When professional golfer Paul Azinger was 33 years old he had just won a PGA championship and had ten tournament victories to his credit. But he was also diagnosed with cancer. He wrote, “A genuine feeling of fear came over me. I could die from cancer. Then another reality hit me even harder. I’m going to die eventually anyway, whether from cancer or something else. It’s just a question of when. Everything I had accomplished in golf became meaningless to me. All I wanted to do was live.”
Then Larry Moody, who was teaching a Bible study on the tour and was aware of the anxiety Azinger was experiencing, said to him, “Zinger, we’re not in the land of the living going to the land of the dying. We’re in the land of the dying trying to get to the land of the living.”

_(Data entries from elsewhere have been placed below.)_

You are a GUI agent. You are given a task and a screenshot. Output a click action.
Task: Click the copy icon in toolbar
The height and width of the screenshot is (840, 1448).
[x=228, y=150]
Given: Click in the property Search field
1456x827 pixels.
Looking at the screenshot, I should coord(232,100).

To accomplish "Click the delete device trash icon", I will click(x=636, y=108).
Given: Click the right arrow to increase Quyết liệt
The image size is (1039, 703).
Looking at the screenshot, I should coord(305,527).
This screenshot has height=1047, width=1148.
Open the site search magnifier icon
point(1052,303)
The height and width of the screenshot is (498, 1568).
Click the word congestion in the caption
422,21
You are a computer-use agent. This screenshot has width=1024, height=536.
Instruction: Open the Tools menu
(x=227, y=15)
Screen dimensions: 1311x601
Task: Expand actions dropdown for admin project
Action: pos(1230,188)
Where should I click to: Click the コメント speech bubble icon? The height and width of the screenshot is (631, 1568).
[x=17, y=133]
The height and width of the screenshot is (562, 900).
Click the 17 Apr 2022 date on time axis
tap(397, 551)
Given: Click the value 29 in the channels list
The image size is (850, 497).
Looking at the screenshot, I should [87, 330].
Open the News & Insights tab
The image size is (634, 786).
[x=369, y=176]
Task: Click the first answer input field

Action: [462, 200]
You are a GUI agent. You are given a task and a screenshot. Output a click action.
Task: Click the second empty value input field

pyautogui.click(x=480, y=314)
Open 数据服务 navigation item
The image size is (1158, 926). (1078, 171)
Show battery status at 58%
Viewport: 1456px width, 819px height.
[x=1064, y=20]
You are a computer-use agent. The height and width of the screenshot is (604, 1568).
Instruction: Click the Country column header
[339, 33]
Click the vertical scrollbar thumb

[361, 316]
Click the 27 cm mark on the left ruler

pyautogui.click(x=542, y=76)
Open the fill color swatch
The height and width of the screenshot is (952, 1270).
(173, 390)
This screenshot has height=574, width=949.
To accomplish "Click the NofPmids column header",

That one comment changed Azinger’s attitude toward his cancer. He went through chemotherapy, recovered from his cancer and returned to the PGA tour. Now he’s a TV golf analyst. He’s done pretty well. But that bout with cancer changed him. He wrote, “I’ve made a lot of money since I’ve been on the tour and I’ve won a lot of tournaments, but that happiness is always temporary. The only way you will ever have true contentment is in a personal relationship with Jesus Christ. I’m not saying that nothing ever bothers me and I don’t have problems but I feel like I’ve found the answer TO THE SIX-FOOT HOLE.” Let us pray.
Father, help us to hold onto that same answer: Jesus Christ our Lord, who has overcome death once and for all. You know how much we miss our loved ones who have gone on ahead of us. Help us to grieve as those with hope, not as those with no hope in the life to come. And as the fear of death creeps into our soul, help us to trust your word, that death is not the end, but only the beginning of eternity with you. In Jesus our Savior we pray, amen.